Amir Ghaemmaghami and colleagues note that respiratory conditions, such as asthma and allergies, are becoming more common. These conditions affect the lungs and the airway leading to the lungs, making it difficult to breathe. Every year, respiratory symptoms lead to expensive hospital visits, as well as absences from work and school. Better drugs could provide relief, but before giving new medicines to people, researchers must first test them in animals—a costly and laborious process. Sometimes, researchers will use "2D" tests in which they apply the drug to a layer of human cells in a lab dish instead, but this isn't an adequate way to tell how a medicine will work in a whole animal or a whole person. So, Ghaemmaghami's team developed a new, 3D alternative.
Their test includes three types of human cells that are typically in a person's airway. In the body, these cells are close together and are involved in the development of respiratory conditions. The 3D "model" reacted just like a real person's airway when they exposed it to allergens and bacterial extract. They say that the model has the potential of reducing the need for some animal testing of new drugs for respiratory conditions.
More information: "Immunocompetent 3D Model of Human Upper Airway for Disease Modeling and In Vitro Drug Evaluation" Mol. Pharmaceutics, Article ASAP. DOI: 10.1021/mp5000295
Abstract
The development of more complex in vitro models for the assessment of novel drugs and chemicals is needed because of the limited biological relevance of animal models to humans as well as ethical considerations. Although some human-cell-based assays exist, they are usually 2D, consist of single cell type, and have limited cellular and functional representation of the native tissue. In this study, we have used biomimetic porous electrospun scaffolds to develop an immunocompetent 3D model of the human respiratory tract comprised of three key cell types present in upper airway epithelium. The three cell types, namely, epithelial cells (providing a physical barrier), fibroblasts (extracellular matrix production), and dendritic cells (immune sensing), were initially grown on individual scaffolds and then assembled into the 3D multicell tissue model. The epithelial layer was cultured at the air–liquid interface for up to four weeks, leading to formation of a functional barrier as evidenced by an increase in transepithelial electrical resistance (TEER) and tight junction formation.
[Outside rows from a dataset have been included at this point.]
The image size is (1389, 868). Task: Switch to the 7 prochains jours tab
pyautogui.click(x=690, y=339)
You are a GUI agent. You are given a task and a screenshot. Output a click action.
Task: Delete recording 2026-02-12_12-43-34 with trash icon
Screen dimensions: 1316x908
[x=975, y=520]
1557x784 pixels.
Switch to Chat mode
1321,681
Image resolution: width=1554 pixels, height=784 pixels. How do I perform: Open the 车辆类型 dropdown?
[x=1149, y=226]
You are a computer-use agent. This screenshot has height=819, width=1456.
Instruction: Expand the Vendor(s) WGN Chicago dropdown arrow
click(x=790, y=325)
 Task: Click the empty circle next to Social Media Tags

The response of epithelial cells to allergen exposure was monitored by quantifying changes in TEER readings and by assessment of cellular tight junctions using immunostaining. It was found that epithelial cells cocultured with fibroblasts formed a functional epithelial barrier at a quicker rate than single cultures of epithelial cells and that the recovery from allergen exposure was also more rapid. Also, our data show that dendritic cells within this model remain viable and responsive to external stimulation as evidenced by their migration within the 3D construct in response to allergen challenge. This model provides an easy to assemble and physiologically relevant 3D model of human airway epithelium that can be used for studies aiming at better understanding lung biology, the cross-talk between immune cells, and airborne allergens and pathogens as well as drug delivery.